# Look rightly on the fruits of faith



## MW

Robert Traill (The Lord's Prayer, John 17:24), Works 2:248:

Far be it from me to encourage any believer (much less an unbeliever) to put any confidence in their own works or obedience; but I am sure that it would greatly promote a believer’s peace and joy, to look rightly on the fruits of his faith. And that is the right way of judging of them by a believer, when he saith concerning his obedience, these four things: “(1.) I, the worker, am one in Christ. (2.) The work I do, is the fruit of my faith in Christ, and of my being in him. (3.) The work is done in Christ’s name. (4.) And as such is put in his hand, to be perfumed and presented to God by him.” Must not the conclusion of faith be, that Christ will procure a gracious acceptance thereof?

Reactions: Like 2


----------



## ZackF

MW said:


> Robert Traill (The Lord's Prayer, John 17:24), Works 2:248:
> 
> Far be it from me to encourage any believer (much less an unbeliever) to put any confidence in their own works or obedience; but I am sure that it would greatly promote a believer’s peace and joy, to look rightly on the fruits of his faith.

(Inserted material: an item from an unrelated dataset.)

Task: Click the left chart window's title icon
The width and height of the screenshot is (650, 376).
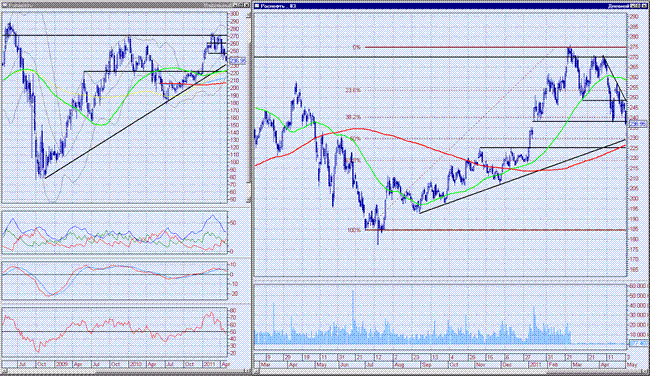Action: click(x=5, y=5)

And that is the right way of judging of them by a believer, when he saith concerning his obedience, these four things: “(1.) I, the worker, am one in Christ. (2.) The work I do, is the fruit of my faith in Christ, and of my being in him. (3.) The work is done in Christ’s name. (4.) And as such is put in his hand, to be perfumed and presented to God by him.” Must not the conclusion of faith be, that Christ will procure a gracious acceptance thereof?



Thanks for this. One can't overstate the importance of the word 'rightly.'


----------